Regarding seccomp being set to unconfined by default (see my "some interesting bits" #721 (comment)); this was changed upstream in kubernetes in kubernetes/kubernetes#21790. As explained in kubernetes/kubernetes#20870, the reason for this was that the default seccomp profile was more restrictive, and blocked certain actions, even if (e.g.) --cap-add SYS_ADMIN was used (see moby/moby#20245).

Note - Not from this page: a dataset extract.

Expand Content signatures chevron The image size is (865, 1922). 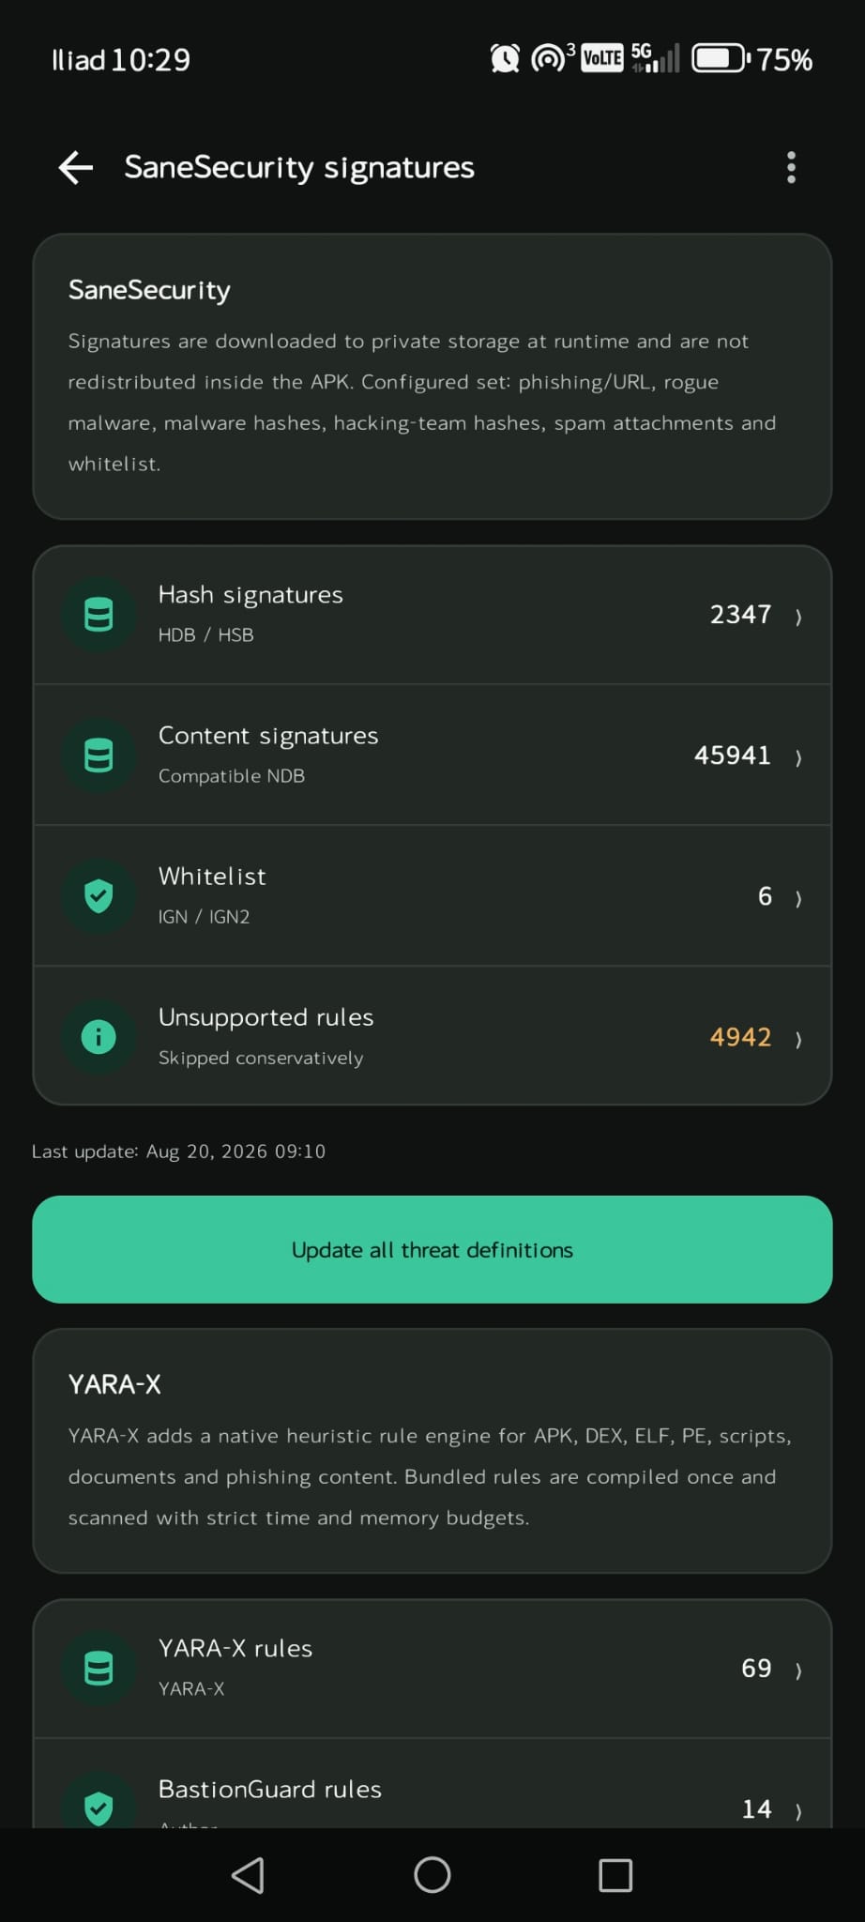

However, with moby/moby#22554, I don't think this is still a problem, so we may want to change this behavior and, for Docker 1.12 and up, enable the default seccomp profile

I'll open an issue for that as well

[silvin-lubecki]

@thaJeztah yes we thought about that too, but as we wanted to keep it simple, we decided to put everything in default namespace. Depending the feedbacks we will receive, we may change it in a further PR?

[dnephin]

I don't think we should add the namespace flag and ignore the stack positional argument. We should use the stack positional argument as the namespace and remove the flag.

[thaJeztah]

opened #776 and #777

[dnephin]

I guess we can fix the remaining issues in a follow up

LGTM

[thaJeztah]

LGTM as well; it's a preview, so let's get this out so that people can play with it 👍

[thaJeztah]

🎉

[mdlinville]

When I created the YAML files for 18.01 after this patch was applied, the one for docker config showed that swarm: false which I think is incorrect. This is kind of serious.